# Liste des tâches:
- 1) Indiquez si chacun des énoncés suivants concorde avec l'entrevue sur le populisme, en répondant par oui ou non et en citant textuellement les mots décisifs : (a) Selon Efe Peker, le populisme n'existe qu'à droite ; (b) la conférence du CIRCEM a eu lieu le 30 janvier ; (c) pour la gauche, le peuple se définit surtout par une ethnicité précise.
- 2) D'après l'entrevue sur le populisme, quelles disciplines Efe Peker enseigne-t-il à l'Université d'Ottawa ?

# Section du document:
^^^^^^^^^^^^^^^^

Crédit visuel : Nisrine Abou Abdellah — Directrice artistique

Entrevue réalisée par Emily Zaragoza — Journaliste

Le Centre interdisciplinaire de recherche sur la citoyenneté et les minorités (CIRCEM) de l’Université d’Ottawa (U d’O) a organisé le 30 janvier dernier une conférence dans le cadre du lancement de l’ouvrage collectif Populisme et sciences sociales : perspectives québécoises, canadiennes et transatlantiques. La Rotonde s’est entretenue avec Efe Peker, l’un des codirecteurs du livre, également professeur de sociologie et de science politique à l’U d’O, afin de mieux comprendre le concept de populisme.

La Rotonde (LR) : Comment définir le populisme ?

Efe Peker (EP) : Le mot « populisme », en sciences sociales, désigne l’ensemble d’idéologies, de styles de communication et de stratégies politiques qui créent une distinction antagonique et morale entre le peuple et les élites. Le peuple est défini comme homogène et vertueux, tandis que les élites nationales ou internationales sont vues comme des personnes ou des institutions  corrompues travaillant activement à saper la volonté générale du peuple.

LR : Où situer le populisme sur l’échiquier politique ?

EP : Le populisme existe à droite comme à gauche, mais la manière de concevoir le peuple est différente. La droite va avoir tendance à l’envisager comme appartenant à une ethnicité précise. Pour la gauche, le peuple est surtout économiquement défavorisé. Ces populismes expriment tous deux l’anxiété de statut que ressent une partie de la population. Un sentiment dû à une combinaison de facteurs socioéconomiques : la globalisation, l’immobilisme social, etc. Aux yeux de la droite, l’immigration et le changement démographique sont également responsables.

^^^^^^^^^^^^^^^^

# Extrait des données:
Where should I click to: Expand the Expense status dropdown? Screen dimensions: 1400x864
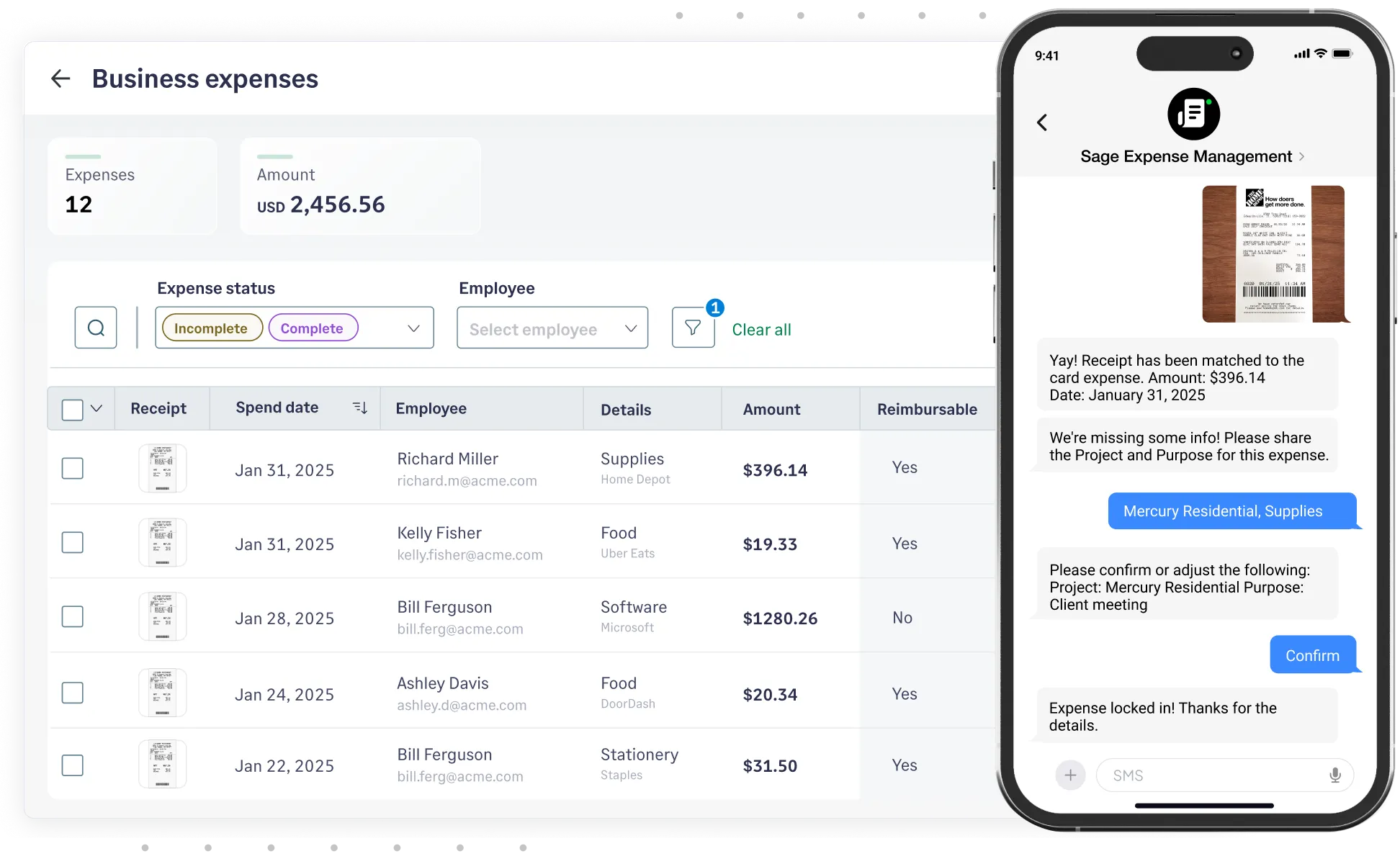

^^^^^^^^^^^^^^^^

# Réponses finales:
- 1)
(a) Non : « Le populisme existe à droite comme à gauche »
(b) Oui : « a organisé le 30 janvier dernier une conférence »
(c) Non : « Pour la gauche, le peuple est surtout économiquement défavorisé. »

- 2) La sociologie et la science politique.